Research

Research Stream 1: The Scaling and Scalability of Firms

Data Privacy, Scaling, and Firm Scope: Evidence from the GDPR (with Deepak Somaya; To be submitted to Strategic Management Journal)

Abstract: The collection and use of personal data is a key driver of value creation by digital firms; however, it is simultaneously affected by data privacy concerns, which have emerged as an important strategic and public policy issue. Although prior research has examined many immediate impacts of data privacy protections on firms, their consequences for the fundamental economics of firms—such as their ability to scale—have remained largely unexplored. Scaling is vital for digital firms because it typically underpins their core business model and has follow-on implications for key corporate strategies, such as diversification. The current paper uses the enactment of the General Data Protection Regulation (GDPR) in Europe as a quasi-experiment to examine the effects of stronger privacy protections on the scaling of digital firms, and, in turn, on firm scope. Difference-in-differences estimates indicate large decreases in scaling associated with the GDPR’s stronger privacy protections, and similarly substantial follow-on impacts on firm scope. These findings have significant implications for the research literatures on data privacy, firm scaling, and diversification.

When Do Startups Acquire Startups: A Strategic Response to Scaling Constraints  (Job market paper)

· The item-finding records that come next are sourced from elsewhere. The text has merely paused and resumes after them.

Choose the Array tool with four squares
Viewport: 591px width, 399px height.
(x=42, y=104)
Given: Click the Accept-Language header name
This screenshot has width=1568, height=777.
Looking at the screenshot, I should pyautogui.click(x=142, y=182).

Abstract: This paper examines how the scaling needs of startups affect their likelihood of acquiring other startups. While scaling research has identified key internal enablers of scaling within the firm, the role of acquisitions in scaling remains underexplored. Meanwhile, despite extensive research on acquisitions by large, established firms, the phenomenon of startups acquiring other startups has received little scholarly attention. Bridging these two strands of literature, this paper posits that scaling constraints experienced by startups increase their likelihood of undertaking acquisitions. Acquisitions may serve as a solution for unlocking scaling by allowing startups to quickly broaden their market appeal and to rekindle the scale economies of their resource bundles. This effect is further amplified for startups with a lower degree of market differentiation and for those funded by more scaling-oriented lead venture capitalists (VCs). Leveraging an exogeneous change in scaling constrains imposed by the General Data Protection Regulation (GDPR) as a quasi-experiment, this paper finds empirical support for the proposed hypotheses and mechanisms. The quantitative analyses are further supplemented by qualitative interviews. This paper contributes to our understanding of managing the dynamics of scaling and the use of acquisitions by startups to mitigate scaling constraints. Additionally, it sheds light on the growing phenomenon of startups acquiring other startups by highlighting scaling needs as a key driver of these acquisitions. 


Research Stream 2: Firm Innovation and Adaptation

Knowledge Interdependence as a Double-Edged Sword for Firm Innovation: The Role of Regulation-Induced Product Shocks  (with Min Jung Kim; To be submitted to Organization Science)

Abstract: This study examines how knowledge interdependence, in combination with environmental contingencies, influences firm innovation. Using the U.S. pharmaceutical industry as an empirical setting, we find that firms’ knowledge interdependence is positively associated with innovation, as it can generate synergistic effects and facilitate the reuse of their existing knowledge. However, the positive relationship becomes negative when firms experience regulation-induced product shocks (e.g., drug withdrawals and black box warnings), owing to substantial adjustment costs and high technological uncertainty associated with those shocks. The findings highlight that knowledge interdependence is a double-edged sword for firm innovation, and its implications for innovation depend on environmental contingencies requiring adjustments to their knowledge bases. 

The C.O.P.E. Framework: Key Antecedent Conditions Shaping Firms’ Responses to Technological Shocks (with Hyeonsuh Lee, Joseph Mahoney, Deepak Somaya; To be submitted to Strategic Management Journal)

Abstract: Understanding the drivers of firms’ responses to technological shocks is of broad interest to management scholars in many areas of research, including organizational adaptation, strategic renewal, redeployment, disruptive innovation, and competitive dynamics. Although prior research has advanced several theories to examine organizational adaptation to technological shocks, these studies have typically focused on a single theoretical lens to examine firms’ responses to them. Consequently, extant research provides limited systematic understanding about the complex interdependent sources of inertia that affect firms’ responses to technological shocks. We address this research gap by developing a cogent and integrative theoretical framework—the C.O.P.E. framework—which highlights the interplay of cognitive, organizational, political, and economic factors as critical sources that shape firms’ responses to technological shocks. The C.O.P.E. framework thus provides an integrative multi-lens perspective and advances the extant literature by reducing blind spots and bringing to the foreground often neglected interdependencies across C.O.P.E. factors. Further, it also provides insights for adjacent literatures like dynamic capabilities and sets forth a rich research agenda on the complex multi-dimensional problem of firm adaptation to technological shocks.